And indeed I think this is tango-monitor-foam's data-gathering.

jbsbbn commented 11 years ago

Two takeaways from that previous update:

If there's some sort of memory leak, it's possible that the high rate of queries is exacerbating that. But I don't think the high rate per se is causing FV to get stuck.

jbsbbn commented 11 years ago

Any ETA on this one? It's a blocker for deploying FV 1.0.x in GENI, which we'd like to announce at GEC 17 that we're going to do after GEC, but we can't with this bug still open. If it can't be fixed by GEC, then it can't -- we just want to plan accordingly.

mssumanth commented 11 years ago

As this has happened randomly, not sure what is the reason behind it. Neither were we able to reproduce the scenario over here. But just by the stack trace we have a very small fix, not sure if that would fix the issue. Did it re-occur any time after your last report?

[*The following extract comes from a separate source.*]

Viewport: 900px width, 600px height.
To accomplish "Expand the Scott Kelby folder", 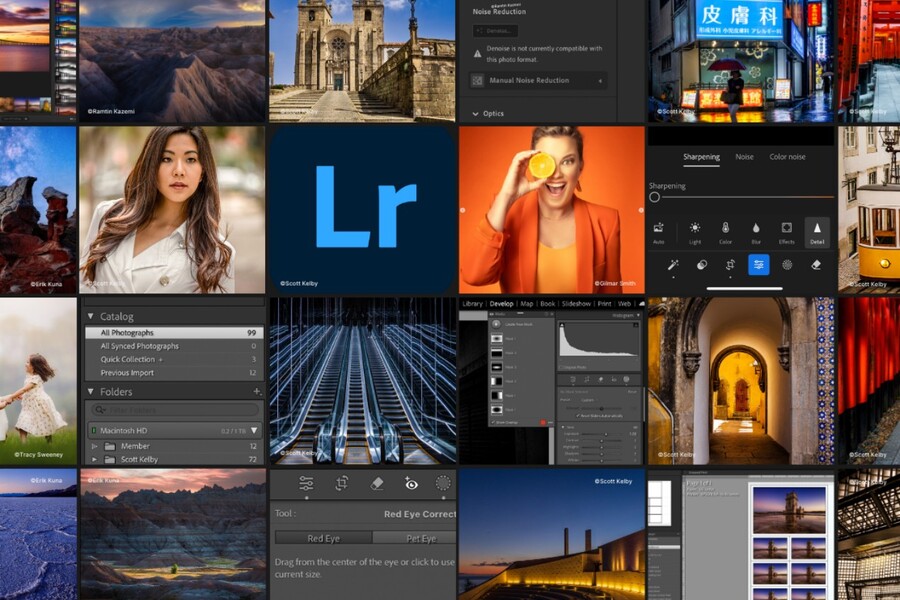I will 95,459.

On Fri, Jul 12, 2013 at 8:39 AM, Josh Smift notifications@github.comwrote:

Any ETA on this one? It's a blocker for deploying FV 1.0.x in GENI, which we'd like to announce at GEC 17 that we're going to do after GEC, but we can't with this bug still open. If it can't be fixed by GEC, then it can't -- we just want to plan accordingly.

— Reply to this email directly or view it on GitHubhttps://github.com/OPENNETWORKINGLAB/flowvisor/issues/253#issuecomment-20884477 .

jbsbbn commented 11 years ago

Nope, this hasn't happened again since the last update, at least not yet.

jbsbbn commented 11 years ago

We've had a couple more incidents at I2 in the past few days, which we think might be the same as this bug. (All times UTC.)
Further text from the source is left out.